それから色々なジュースを飲んだり、混ぜたりして楽しんでいると、すぐにそれぞれの頼んだものが届き、さて、お腹も空いたし、さっさと食べてしまおうと、鼎はナイフとフォークを持ってハンバーグを切り分けていると、ありすはまったくスプーンやフォークを持とうとしなかったので、どうしたのかと思い覗き込んでみた。


すると、ありすはおずおずとその可愛らしいお口を開いてきたのだ。


「…あ〜んして、カナくん。」


「ちょっとありす?お行儀が悪いわよ。」


そう茜が嗜めると、ありすが少し寂しそうな顔をしたので、「茜さん、大丈夫ですよ。」と言って、スプーンでオムライスを一口分くらい乗せて、差し出してやる。

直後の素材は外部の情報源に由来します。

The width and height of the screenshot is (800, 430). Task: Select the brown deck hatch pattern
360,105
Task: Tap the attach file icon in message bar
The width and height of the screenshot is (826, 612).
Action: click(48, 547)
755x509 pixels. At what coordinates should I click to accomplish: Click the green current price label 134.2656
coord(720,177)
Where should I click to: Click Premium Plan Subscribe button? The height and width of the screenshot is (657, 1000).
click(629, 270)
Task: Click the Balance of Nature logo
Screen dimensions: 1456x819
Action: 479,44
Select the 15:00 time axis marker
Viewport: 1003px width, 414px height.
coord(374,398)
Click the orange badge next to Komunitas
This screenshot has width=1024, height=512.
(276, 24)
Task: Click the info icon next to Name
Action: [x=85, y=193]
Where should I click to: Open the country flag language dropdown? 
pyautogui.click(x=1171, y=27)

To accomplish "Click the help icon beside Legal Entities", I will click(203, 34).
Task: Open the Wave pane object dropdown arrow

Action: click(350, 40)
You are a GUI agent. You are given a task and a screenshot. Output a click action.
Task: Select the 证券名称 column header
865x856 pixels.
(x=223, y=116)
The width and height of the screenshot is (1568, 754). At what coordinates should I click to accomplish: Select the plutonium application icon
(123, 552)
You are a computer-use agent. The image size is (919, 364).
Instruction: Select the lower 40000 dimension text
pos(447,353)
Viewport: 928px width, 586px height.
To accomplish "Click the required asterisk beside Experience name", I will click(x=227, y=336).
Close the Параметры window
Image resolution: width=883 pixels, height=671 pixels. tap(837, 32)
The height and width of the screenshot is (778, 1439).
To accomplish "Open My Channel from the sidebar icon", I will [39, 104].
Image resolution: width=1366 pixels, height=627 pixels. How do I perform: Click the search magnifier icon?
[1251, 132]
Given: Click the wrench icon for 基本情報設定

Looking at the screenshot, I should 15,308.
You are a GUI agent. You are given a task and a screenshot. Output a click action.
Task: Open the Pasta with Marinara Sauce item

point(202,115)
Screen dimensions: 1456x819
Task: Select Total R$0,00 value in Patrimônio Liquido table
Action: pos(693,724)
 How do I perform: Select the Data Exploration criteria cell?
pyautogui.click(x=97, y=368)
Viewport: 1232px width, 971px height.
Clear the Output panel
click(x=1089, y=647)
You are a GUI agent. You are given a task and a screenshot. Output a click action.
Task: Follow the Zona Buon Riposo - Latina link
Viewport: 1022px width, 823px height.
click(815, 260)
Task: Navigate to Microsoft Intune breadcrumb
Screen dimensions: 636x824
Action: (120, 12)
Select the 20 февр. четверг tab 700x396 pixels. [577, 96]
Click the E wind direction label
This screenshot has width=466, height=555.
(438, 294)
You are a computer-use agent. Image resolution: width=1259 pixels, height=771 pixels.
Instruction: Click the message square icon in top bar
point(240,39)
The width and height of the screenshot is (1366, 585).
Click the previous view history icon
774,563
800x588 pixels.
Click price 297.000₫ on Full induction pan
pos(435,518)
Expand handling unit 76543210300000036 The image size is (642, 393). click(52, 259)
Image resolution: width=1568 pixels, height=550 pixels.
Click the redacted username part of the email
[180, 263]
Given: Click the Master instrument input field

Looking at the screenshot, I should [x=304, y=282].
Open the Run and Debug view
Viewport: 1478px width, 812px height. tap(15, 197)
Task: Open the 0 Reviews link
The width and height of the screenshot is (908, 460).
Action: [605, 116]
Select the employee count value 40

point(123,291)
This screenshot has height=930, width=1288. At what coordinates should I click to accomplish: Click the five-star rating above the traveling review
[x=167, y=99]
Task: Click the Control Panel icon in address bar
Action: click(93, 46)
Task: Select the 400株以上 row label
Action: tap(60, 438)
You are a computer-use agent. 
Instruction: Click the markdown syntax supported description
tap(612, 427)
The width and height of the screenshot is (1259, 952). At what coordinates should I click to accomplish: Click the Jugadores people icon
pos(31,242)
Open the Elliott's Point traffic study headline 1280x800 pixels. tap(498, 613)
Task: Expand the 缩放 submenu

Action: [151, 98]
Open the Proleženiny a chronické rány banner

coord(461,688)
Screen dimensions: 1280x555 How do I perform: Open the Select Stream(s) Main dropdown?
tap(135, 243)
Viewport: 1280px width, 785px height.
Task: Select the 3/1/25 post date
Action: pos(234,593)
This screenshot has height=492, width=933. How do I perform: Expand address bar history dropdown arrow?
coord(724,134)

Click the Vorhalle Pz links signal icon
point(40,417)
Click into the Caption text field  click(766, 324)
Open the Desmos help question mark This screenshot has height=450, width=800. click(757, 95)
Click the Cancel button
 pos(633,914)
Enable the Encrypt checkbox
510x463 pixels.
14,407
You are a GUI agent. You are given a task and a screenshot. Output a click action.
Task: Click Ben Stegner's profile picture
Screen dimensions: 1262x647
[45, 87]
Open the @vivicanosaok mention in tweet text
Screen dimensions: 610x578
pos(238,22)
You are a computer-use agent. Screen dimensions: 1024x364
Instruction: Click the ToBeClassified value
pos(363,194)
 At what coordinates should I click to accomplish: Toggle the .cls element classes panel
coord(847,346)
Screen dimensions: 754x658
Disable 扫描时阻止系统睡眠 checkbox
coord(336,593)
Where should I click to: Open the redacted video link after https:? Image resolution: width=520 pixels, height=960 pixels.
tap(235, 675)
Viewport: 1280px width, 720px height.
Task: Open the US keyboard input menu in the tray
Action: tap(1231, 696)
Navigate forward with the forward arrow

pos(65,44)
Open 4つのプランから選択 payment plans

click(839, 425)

「ありすちゃん、お口開けてね。あ〜ん。」と鼎が言うと、慌てた様子で口を開けた。


「は、は〜い!あ〜ん…ぱく…はむはむはむ……。」


と勢いよく食べていき、それを飲み込み終えると、ありすは無邪気な笑顔を鼎たちに提供してくれた。


「えへへ~。おいしいの〜♪」


「よかったね。」


もちろん茜も娘が喜ぶ顔を見たくなくて嗜めたわけではなかったので、茜も忍も優しい笑顔を浮かべ、温かい気持ちで家族団欒のような食事をしていき、気がつくとお皿の中のものは全部なくなっていた。


眠くなったのか、ありすは鼎の膝を枕にしてうとうとしており、3人は食後の一服としてコーヒーを飲んでいると、茜が覚悟を決めたような表情で切り出してきた。


「カナ様、娘を助けてくれてこんなことを言うのは恥知らずと言われるかもしれませんけど、どうか聞いていただけないでしょうか?」



我がテレビ西堂のドラマに出てくれませんか?



この時、鼎はようやく生徒会長と茜が親子なのだと気がついたのだった。


…あれ…冗談じゃなかったんだ……。